St. Louis, Missouri, USA

Purpose: Barcode medication verification has been proven to be an effective safety measure to help prevent errors during medication administration. It is necessary to provide safe medication administration to ensure quality care but verification still remains an opportunity within the emergency department. The objective of our project was to improve the overall safety of medication administration and reduce the rate of administration errors within the ED by ensuring that medications were scanned using a barcode verification system.

Design: This project was designed for quality assurance. The goal for bedside medication verification (BVM) using a scanned barcode method is 80%. It was recognized that goal was not being met regularly. Education, staff awareness, and frontline staff involvement were all part of the Action Plan development to ensure quality measures were improved. <>/p>

Setting: Maury Regional Health is a not-for-profit regional health system serving southern Middle Tennessee through its hospitals, clinics, surgery centers, outpatient facilities and physician practice group. Maury Regional Health is the largest health care provider between Nashville, Tennessee and Huntsville, Alabama. Maury Regional Medical Center in Columbia serves as the flagship hospital for the system. The facility includes 255 beds and a growing medical staff of more than 200 physicians.

Participants/Subjects: All ED RN staff were inclucded in this quality assurance initiative. Employee ID numbers were utilized for displaying the results within the department. No patient information was shared or used to collect data for this project.
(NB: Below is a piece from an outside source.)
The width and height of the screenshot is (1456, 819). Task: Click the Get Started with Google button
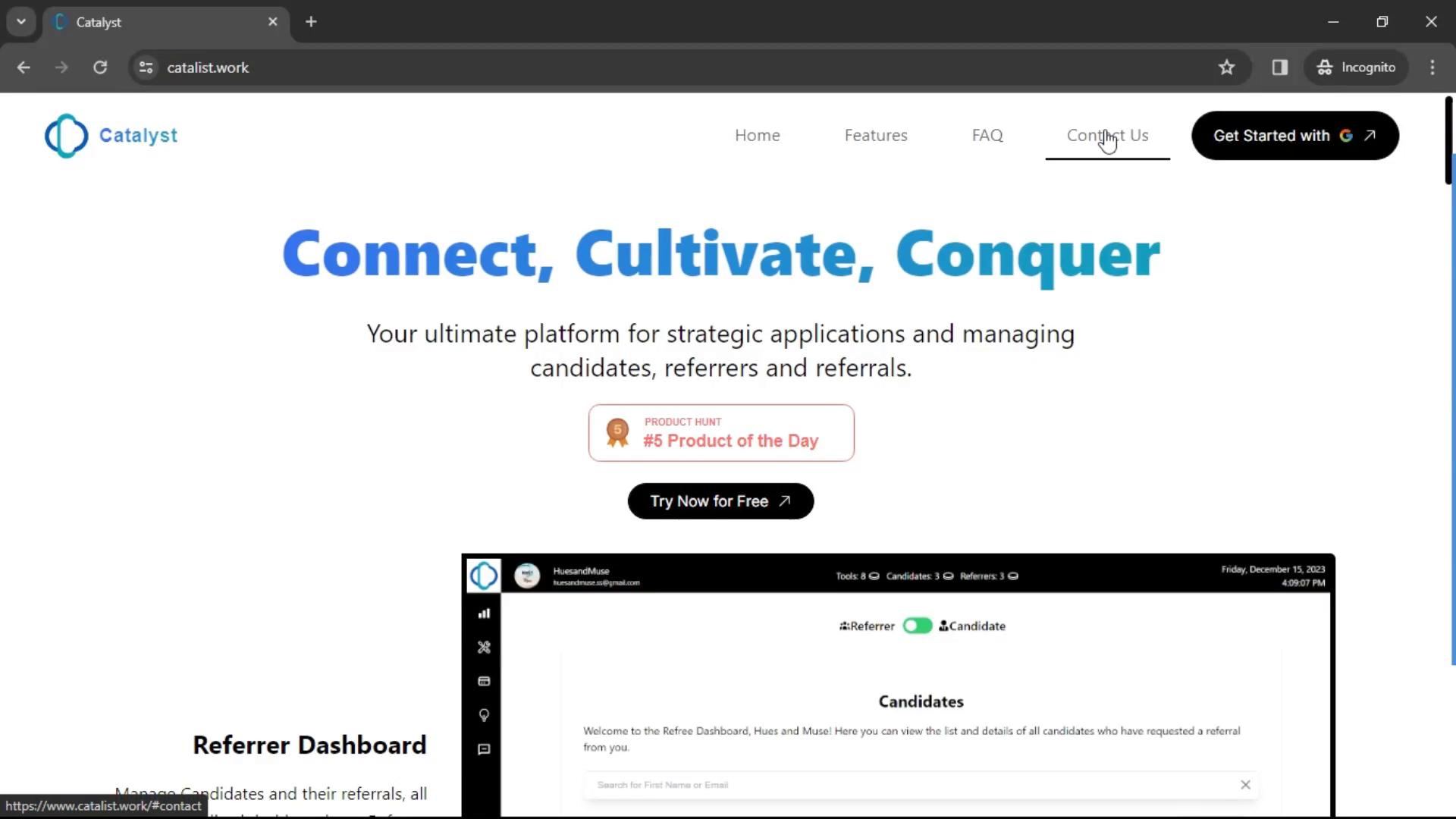point(1294,135)
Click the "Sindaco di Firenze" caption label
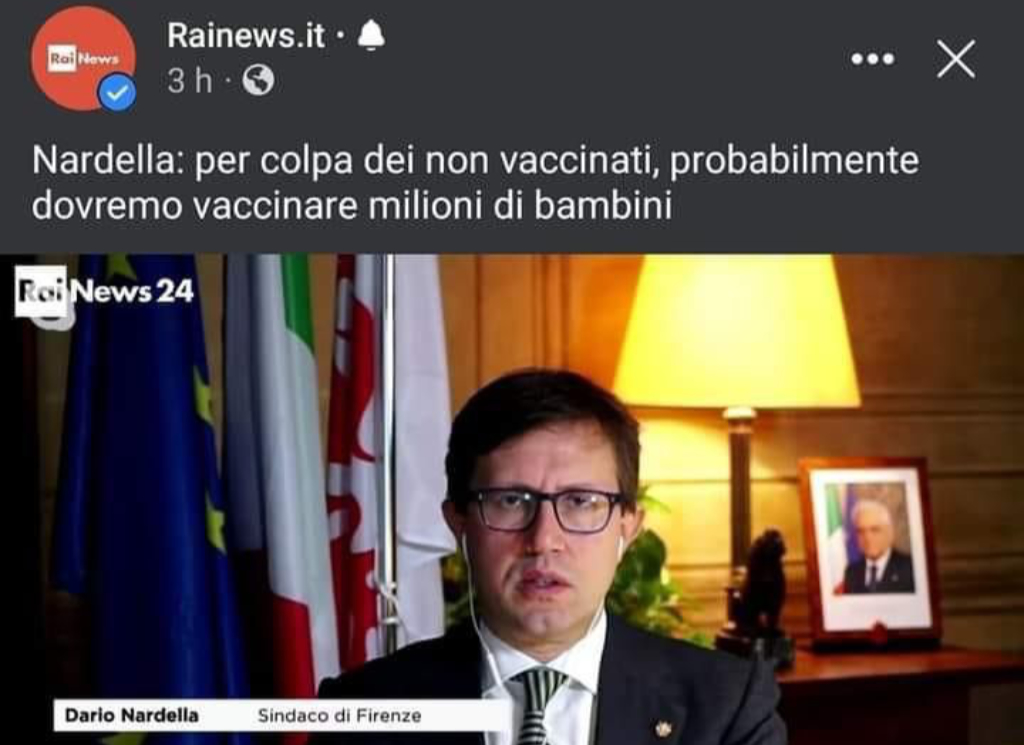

Methods: Initiative was reintroduced by ED leadership during June 2015 staff meetings, setting expectations of scanning medications moving forward. ED Unit Council heralded the initiative to post scan rates withinin the department monthly, along with the accountability plan for those who did not meet the safety expectation. Data was collected for rate of medications scanned and rate of patients scanned using reports available through the facility's documentation system. The data was presented initially quartely, then monthly, to the ED RN staff with a reiteration of the expectation and the consequences for not meeting the standard patient safety expectation.

Results/Outcomes: The BVM scan rates within the Emergency Department dramatically increased from 52% to 85% in little over a year with continued presentation of real time data. The data was presented to the staff monthly and quantified quarterly. Individual low performers were counseled and re-educated. Reporting of system errors including medications not scanning and computers malfunctioning increased exponentially.

Implications: The quality initiative is ongoing. We predict that continued improvements wiill be made not only with BVM but with medication administration overall, thusly increasing the overall goal of patient safety within the emergency department. Long term goal is that our scan rate benchmark will be increased 90% or greater as individual metrics improve.